Kayra Mehmet Vehbi, Anil Hakan, Ozdogan Ilturk, Baradia Suhail Mohamed Amin, Toksoz Serdar
Department of Urology, Baskent University Adana Dr. Turgut Noyan Application and Research Center, Adana, Turkey.
Department of Urology, Adana City Hospital, Adana, Turkey.
Int J Impot Res. 2025 Jun 3. doi: 10.1038/s41443-025-01098-3.

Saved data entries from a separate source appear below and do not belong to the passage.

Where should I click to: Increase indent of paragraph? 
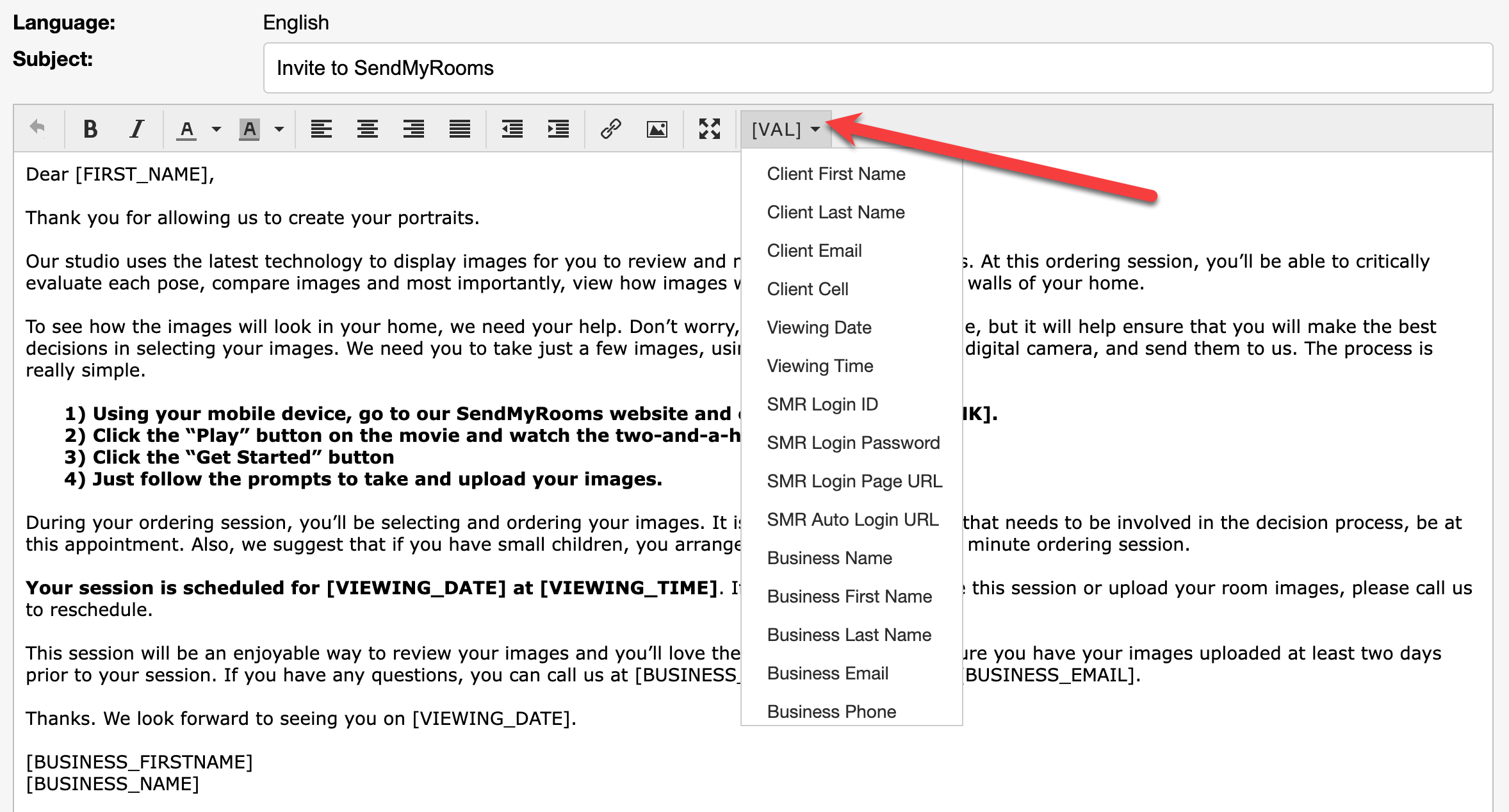point(558,129)
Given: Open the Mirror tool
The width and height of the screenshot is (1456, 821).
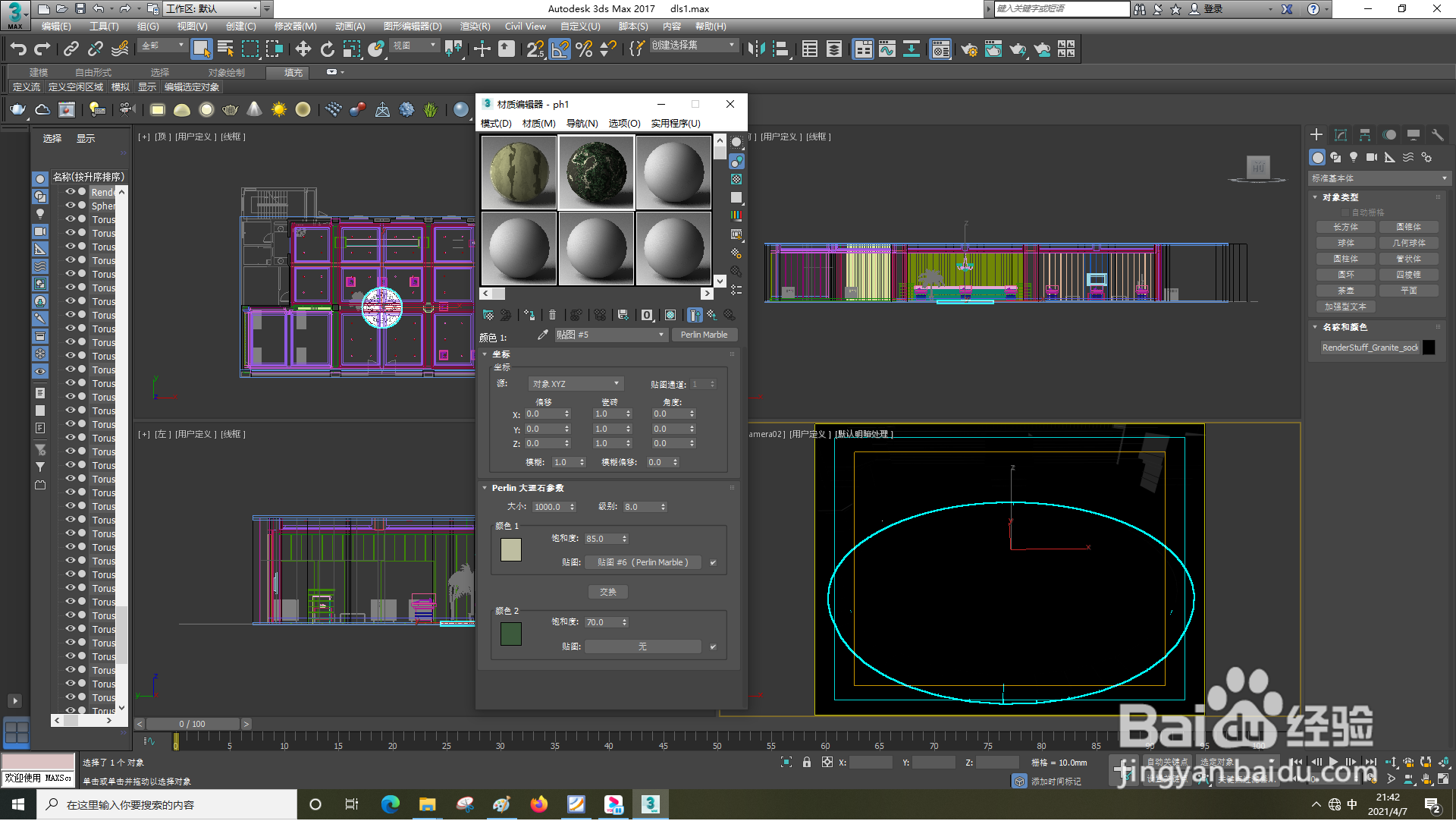Looking at the screenshot, I should tap(756, 49).
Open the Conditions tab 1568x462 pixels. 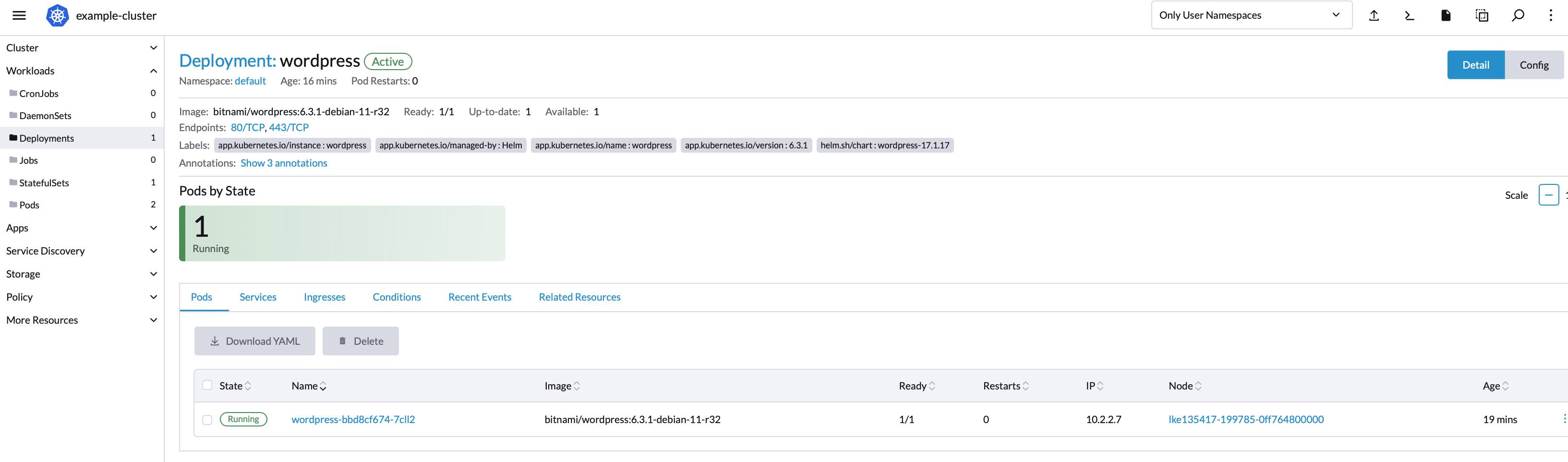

This study aims to evaluate and compare the performance of artificial intelligence chatbots by assessing the reliability and quality of the information they provide regarding penis enhancement (PE). Search trends for keywords related to PE were determined using Google Trends ( https://trends.google.com ) and Semrush ( https://www.semrush.com ). Data covering a ten-year period was analyzed, taking into account regional trends and changes in search volume. Based on these trends, 25 questions were selected and categorized into three groups: general information (GI), surgical treatment (ST) and myths/misconceptions (MM). These questions were posed to three advanced chatbots: ChatGPT-4, Gemini Pro and Llama 3.1. Responses from each model were analyzed for readability using the Flesch-Kincaid Grade Level (FKGL) and Flesch Reading Ease Score (FRES), while the quality of the responses was evaluated using the Ensuring Quality Information for Patients (EQIP) tool and the Modified DISCERN Score. All chatbot responses exhibited difficulty in readability and understanding according to FKGL and FRES, with no statistically significant differences among them (FKGL: p = 0.167; FRES: p = 0.366). Llama achieved the highest median Modified DISCERN score (4 [IQR:1]), significantly outperforming ChatGPT (3 [IQR:0]) and Gemini (3 [IQR:2]) (p < 0.001). Pairwise comparisons showed no significant difference between ChatGPT and Gemini (p = 0.070), but Llama was superior to both (p < 0.001). In EQIP scores, Llama also scored highest (73.8 ± 2.2), significantly surpassing ChatGPT (68.7 ± 2.1) and Gemini (54.2 ± 1.3) (p < 0.001). Across categories, Llama consistently achieved higher EQIP scores (GI:71.1 ± 1.6; ST: 73.6 ± 4.1; MM: 76.3 ± 2.1) and Modified DISCERN scores (GI:4 [IQR:0]; ST:4 [IQR:1]; MM:3 [IQR:1]) compared to ChatGPT (EQIP: GI:68.4 ± 1.1; ST: 65.7 ± 2.2; MM:71.1 ± 1.7; Modified DISCERN: GI:3 [IQR:1]; ST:3 [IQR:1]; MM:3 [IQR:0]) and Gemini (EQIP: GI:55.2 ± 1.4; ST:55.2 ± 1.6; MM:2.6 ± 2.5; Modified DISCERN: GI:1 [IQR:2]; ST:1 [IQR:2]; MM:3 [IQR:0]) (p < 0.001). This study highlights Llama's superior reliability in providing PE-related health information, though all chatbots struggled with readability.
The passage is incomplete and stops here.